Wherever a line of the records contains "will", copy that line.
Dataset extract section start
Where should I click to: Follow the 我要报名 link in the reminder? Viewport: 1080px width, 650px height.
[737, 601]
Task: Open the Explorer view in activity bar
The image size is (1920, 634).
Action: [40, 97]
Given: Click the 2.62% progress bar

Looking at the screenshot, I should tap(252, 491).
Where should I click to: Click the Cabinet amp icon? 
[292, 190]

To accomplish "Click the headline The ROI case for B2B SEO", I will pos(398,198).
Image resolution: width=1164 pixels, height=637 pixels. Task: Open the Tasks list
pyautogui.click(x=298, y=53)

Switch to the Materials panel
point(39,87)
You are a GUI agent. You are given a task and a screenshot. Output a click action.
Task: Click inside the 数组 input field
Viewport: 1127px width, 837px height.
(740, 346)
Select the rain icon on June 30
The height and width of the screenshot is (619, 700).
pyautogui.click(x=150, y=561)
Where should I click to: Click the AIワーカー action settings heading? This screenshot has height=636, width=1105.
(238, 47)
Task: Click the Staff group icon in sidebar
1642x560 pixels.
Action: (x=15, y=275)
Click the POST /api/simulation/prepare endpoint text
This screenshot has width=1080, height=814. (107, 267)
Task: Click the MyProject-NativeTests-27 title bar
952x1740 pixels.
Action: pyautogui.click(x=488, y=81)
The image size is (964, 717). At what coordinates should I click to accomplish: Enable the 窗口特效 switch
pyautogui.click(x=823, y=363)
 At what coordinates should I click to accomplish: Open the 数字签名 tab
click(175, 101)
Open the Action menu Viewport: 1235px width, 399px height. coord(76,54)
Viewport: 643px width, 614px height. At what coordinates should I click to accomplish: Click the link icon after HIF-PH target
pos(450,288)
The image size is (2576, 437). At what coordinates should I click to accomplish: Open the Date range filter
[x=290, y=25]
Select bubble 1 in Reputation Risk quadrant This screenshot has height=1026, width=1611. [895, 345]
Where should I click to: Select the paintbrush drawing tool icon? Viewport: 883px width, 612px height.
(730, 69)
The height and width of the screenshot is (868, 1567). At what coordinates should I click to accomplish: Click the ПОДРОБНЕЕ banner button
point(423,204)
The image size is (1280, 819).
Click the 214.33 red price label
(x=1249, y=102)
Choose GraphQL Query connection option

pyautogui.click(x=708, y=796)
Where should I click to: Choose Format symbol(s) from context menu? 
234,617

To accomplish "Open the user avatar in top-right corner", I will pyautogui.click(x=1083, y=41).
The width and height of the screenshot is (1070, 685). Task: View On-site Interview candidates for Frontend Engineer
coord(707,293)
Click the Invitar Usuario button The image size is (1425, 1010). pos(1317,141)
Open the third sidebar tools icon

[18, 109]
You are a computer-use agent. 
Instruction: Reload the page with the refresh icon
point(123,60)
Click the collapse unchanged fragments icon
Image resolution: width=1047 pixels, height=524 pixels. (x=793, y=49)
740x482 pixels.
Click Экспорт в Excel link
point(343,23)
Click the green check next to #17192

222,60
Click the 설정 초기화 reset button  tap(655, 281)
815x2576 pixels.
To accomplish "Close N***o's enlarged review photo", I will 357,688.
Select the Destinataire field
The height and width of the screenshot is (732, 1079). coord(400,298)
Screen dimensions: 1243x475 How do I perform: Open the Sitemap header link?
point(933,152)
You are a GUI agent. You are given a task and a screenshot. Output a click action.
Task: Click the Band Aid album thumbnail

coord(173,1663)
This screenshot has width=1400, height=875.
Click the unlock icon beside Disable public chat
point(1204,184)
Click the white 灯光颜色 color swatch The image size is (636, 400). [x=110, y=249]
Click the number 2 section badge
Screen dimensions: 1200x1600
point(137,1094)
Dataset extract section end
▶ **Solution to this problem**
To accomplish "Click the headline The ROI case for B2B SEO", I will pos(398,198).
To accomplish "Open the user avatar in top-right corner", I will pyautogui.click(x=1083, y=41).
To accomplish "Close N***o's enlarged review photo", I will 357,688.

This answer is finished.